関大社会学部か

 図書館から岸政彦さんの「図書室」を借りてきて、読んでいます。

図書室

図書室

 

  表紙は淀川(?と思いますが、どのあたりの写真であるかわからずです。

表表紙は鉄道橋が、裏表紙は道路橋がうつっています。鉄道橋は、淀川橋梁と

いうものでしょうか。)の風景写真。
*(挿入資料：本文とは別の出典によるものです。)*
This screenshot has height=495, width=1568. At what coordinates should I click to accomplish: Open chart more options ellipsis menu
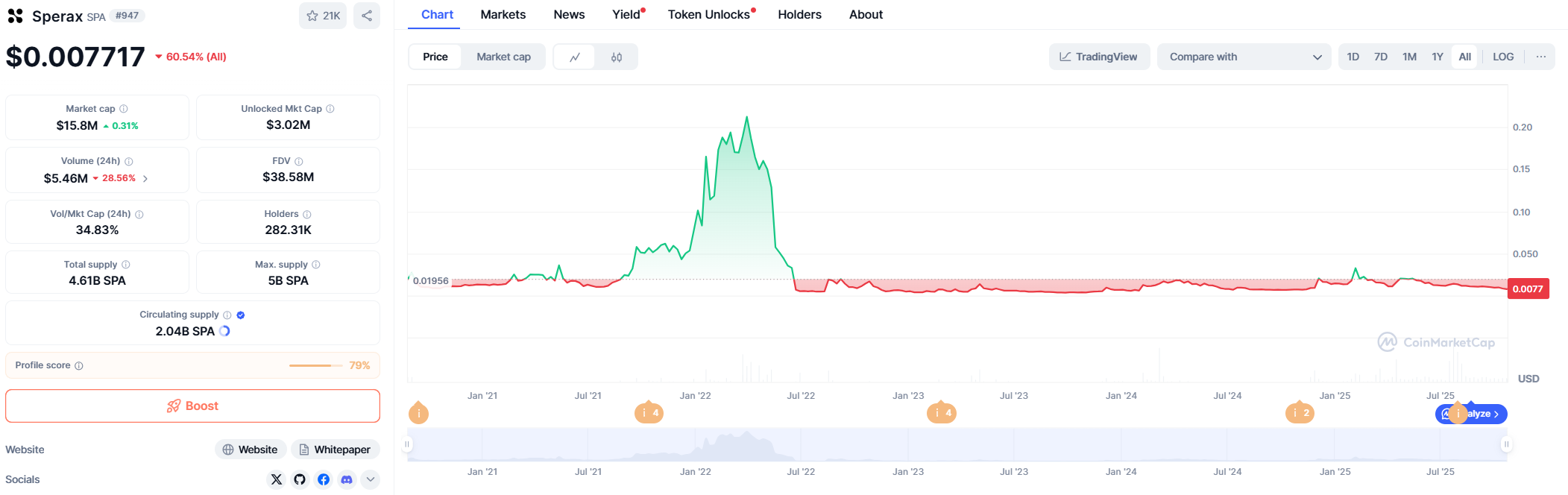click(1540, 57)
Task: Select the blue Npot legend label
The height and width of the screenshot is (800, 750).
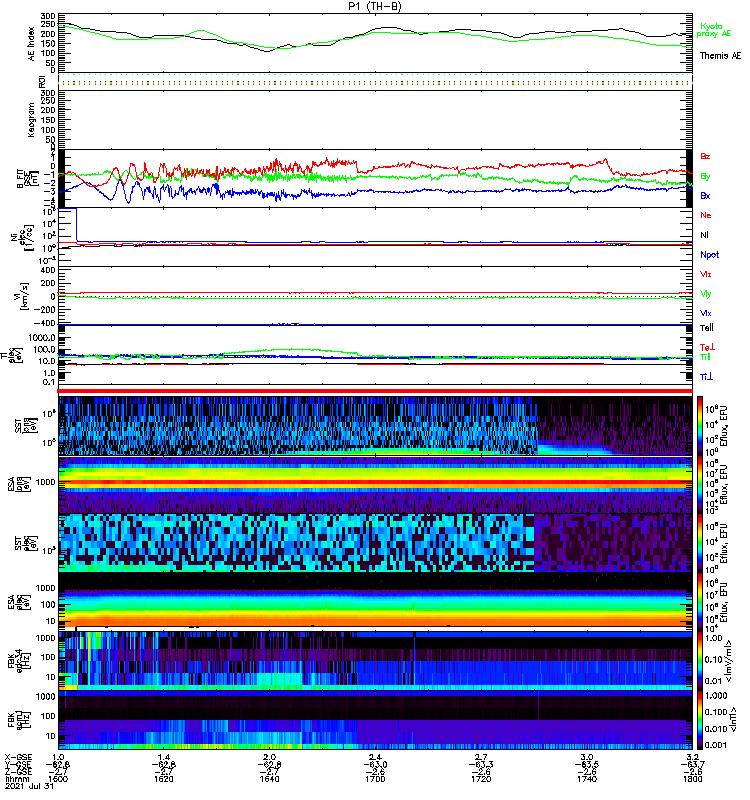Action: pos(709,254)
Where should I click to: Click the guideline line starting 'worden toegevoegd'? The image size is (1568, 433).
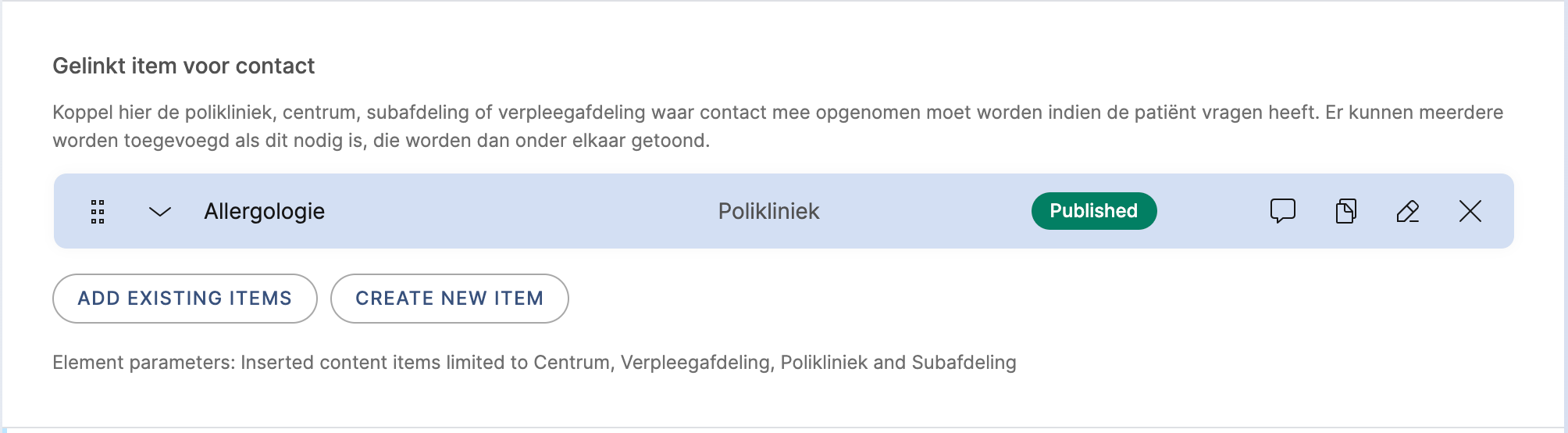tap(381, 141)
東京であれば、荒川鉄橋の趣でありますが、

岸さんでありますから、大阪としか思えないことで。

 この本には「図書室」という作品と、「給水塔」という大学にはいってから大学

に職を得るまでのことを書いたエッセイ(書きおろし)が収録されています。

 表題作となる「図書室」は、50歳になる女性の主人公が、10歳ころに自宅近

くにある公民館の図書室で過ごした時に、出会った男児とのことを記したもの。

主人公が女性で、子ども時代回顧、それに猫との生活と当方のあまり得手でな

い要素で構成されていて、これはちょっと読むのに苦労しました。

 それとくらべますと「給水塔」のほうは、関西の私大、勤勉ではない学生、ジャズ

と当方とかぶる構成要素からできていて、これは楽しく読むことができました。

 岸さんは、次のように書いています。(岸さんが書いているのですよ)

「関大は、もっとも大阪らしい、庶民的な大学だ。実際に当時はアホの関大と言わ

れていた。いまではなぜか信じられないくらい偏差値があがり、雰囲気も激変して

いるらしいが、当時は大学の生協の売店にビールがたくさん並んでいて、朝大学

にいくと授業に出ずにまずここでビールを買って「一グラ」(第一グランド)と呼ばれ

ていた段々畑のようなところで座って飲んでいた。そしてその日一日を無駄にして

いた。」

 当方は、この大学ではありませんが1970年代初め頃の私大なんて、おおかれ

すくなかれそんな学生が大半をしめていたのではないかな。なかにはきちんと目的

を持っていた数少ない学生もいたでしょうが、当方はそんな学生とはほとんどつき

あいがありませんでした。

「一回生の終わりごろ、すでに留年しそうになっていて、冬の寒い朝、一限の必修の

語学の授業に出るために、阪急の千里線に乗っていた。一限からの授業は意外に

多くて、ほとんどサボっていたが、後期の終わりごろになると私のような切羽詰まっ

た学生たちで電車は一杯になっていた。」

 関大もそうでありましょうが、留年という意識はなく四年で卒業できるか、五年で

卒業するかという話で、留年だぶりとは考えず、毎年進級するような気分でした。

当方も一回生で10単位もとったかどうかでしたので、岸さんと同じようでありました。

当然、一限にある必修語学なんて、出席が足りずで落としてしまったのですね。

 とっても自分の子どもにしっかり勉強せいやなんていえるわけがないであります。

 当方の仲間には、高校同級の友人が関西大学社会学部に通っているという人が

いまして、その彼が関大へと進学した仲間たちと同人誌のようなものをやっていま

したので、関大社会学部のメンバーが参加している漫画研究会のことは良く耳に

しました。

 もちろんこれが「いしいひさいち」とその仲間たちでありまして、当方にとっては

岸さんが卒業した関西大学社会学部というのは、いしいひさいち「バイトくん」の

世界でありました。

 岸さんが給水塔で書いているのは、「バイトくん」に通じる世界でありまして、その

当時関西大学には鬼の谷沢永一がいて、その門下には浦西和彦さんがいたので

すが、これはまったく別の関西大学の話にしか思えません。

 それにしても、岸さんは1967年生まれで、当方よりも16年くらいも年少ですが、

見事な落ちこぼれぶりで、それにしてもよく更生(?)したものです。

社会学者としての岸さんにとっては、この落ちこぼれ時代の経験が生きていて、こ

れがエリート社会学者と岸さんの違いでありますね。